Quali sono le ragioni del fenomeno illustrato?
Le femmine sono state a lungo escluse dagli studi animali a causa di idee sbagliate sul loro estro, che si riteneva aumentasse la variabilità sperimentale, così da accrescere il numero di animali necessari per raggiungere la significatività statistica e perché includerle comporta la necessità di più animali da ricerca. Tuttavia, l’estro non è tipicamente una variabile che contribuisce in modo significativo alla variabilità sperimentale. Molto spesso, inoltre, si parte per una nuova ricerca a partire dal riprodurre risultati precedenti: proprio la variabilità fra i sessi spinge i ricercatori a ripetere la scelta iniziale, perpetuando così e aumentando il bias di selezione nei confronti di animali maschi.

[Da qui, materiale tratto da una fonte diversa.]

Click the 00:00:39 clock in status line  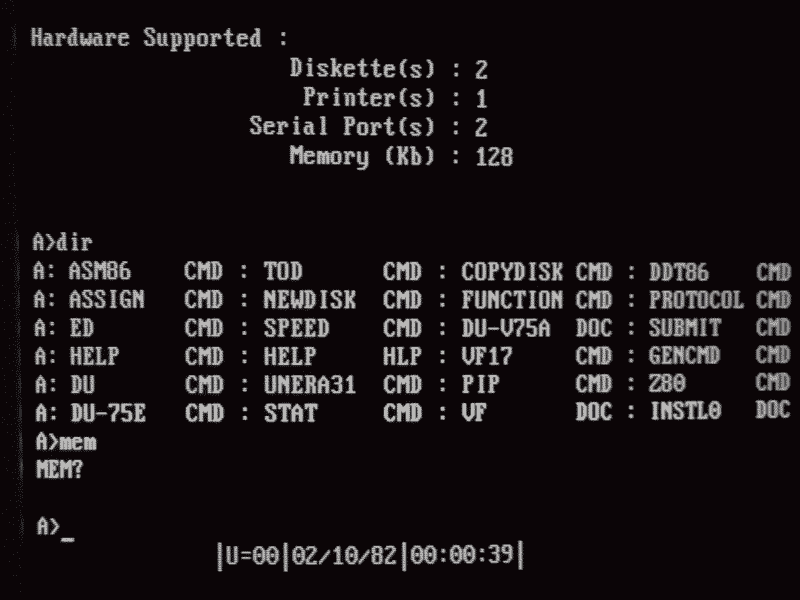462,557
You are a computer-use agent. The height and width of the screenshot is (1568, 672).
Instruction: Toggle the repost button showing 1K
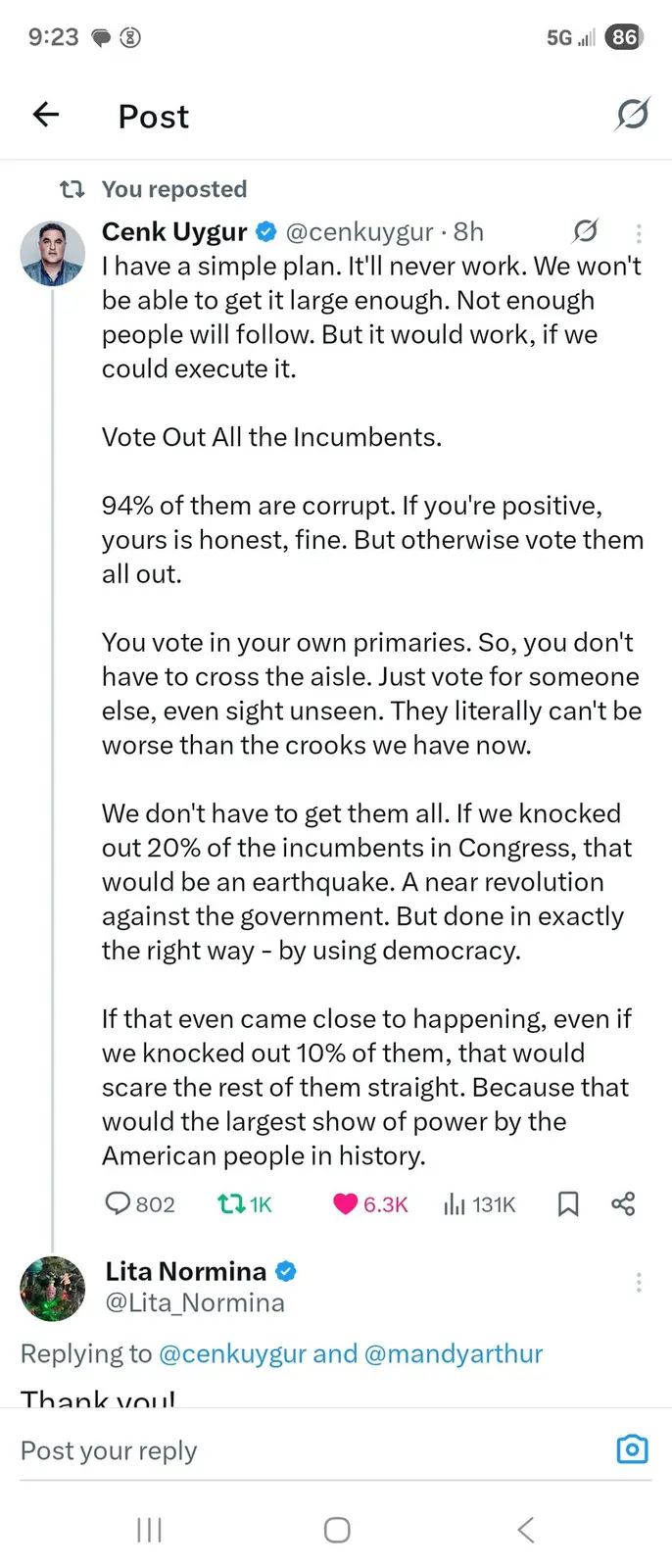pos(231,1203)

Ancora, va considerato il costo differente degli animali: provando a controllare sul sito di un noto fornitore, per esempio, uno dei più usati ceppi di topi da laboratorio vede il costo di un maschio a 32,02 dollari, e quello di una femmina a 37,31, anche a causa del loro valore intrinseco più alto come riproduttrici.
Quali sono le conseguenze di questa disparità di genere negli studi preclinici? Poiché l’assunzione di omogeneità nel funzionamento di un trattamento o di un qualunque fenomeno biologico fra i due sessi è evidentemente di solito falsa nei modelli animali e anche nelle linee cellulari utilizzate, ne risulta che la filiera di identificazione e scoperta di nuovi meccanismi, nuove terapie e nuovi agenti diagnostici è pre-ottimizzata per ottenere un buon funzionamento sugli uomini, a scapito delle donne, il che crea un fattore strutturale di discriminazione che non può essere bilanciato dai successivi studi clinici – perché in quelli entrano solo i candidati che hanno superato la fase preclinica.
E così, il dosaggio di antidepressivi per uomini e donne tiene al più conto della differenza di massa corporea, nonostante sia evidente che essi potrebbero aver influenza diversa a seconda del sesso biologico. Certi antidolorifici sono risultati meno efficaci nelle donne, ma continuano ad essere prescritti senza tener conto di questa differenza perché bisognerebbe ripetere daccapo gli studi, stratificando i dati più accuratamente per ottimizzare il dosaggio. Clamorosamente, inoltre, le donne hanno maggiori probabilità di morire di attacchi di cuore, anche se hanno meno probabilità di averli: i sintomi differiscono tra i sessi e quindi sia le donne che i loro medici ritardano la diagnosi. Gli anestetici in chirurgia, i trattamenti per l'Alzheimer e moltissimi altri esempi hanno ormai reso palmare un dato fondamentale: sappiamo troppo poco del corpo e della fisiologia femminile, dalla cellula in su, perché, nella falsa assunzione di una sostanziale equivalenza, abbiamo studiato soprattutto corpi maschili.
In medicina, la disparità sfavorevole alle donne inizia dalla conoscenza di base e dalla ricerca terapeutica; vedremo più avanti che non si ferma certo qui.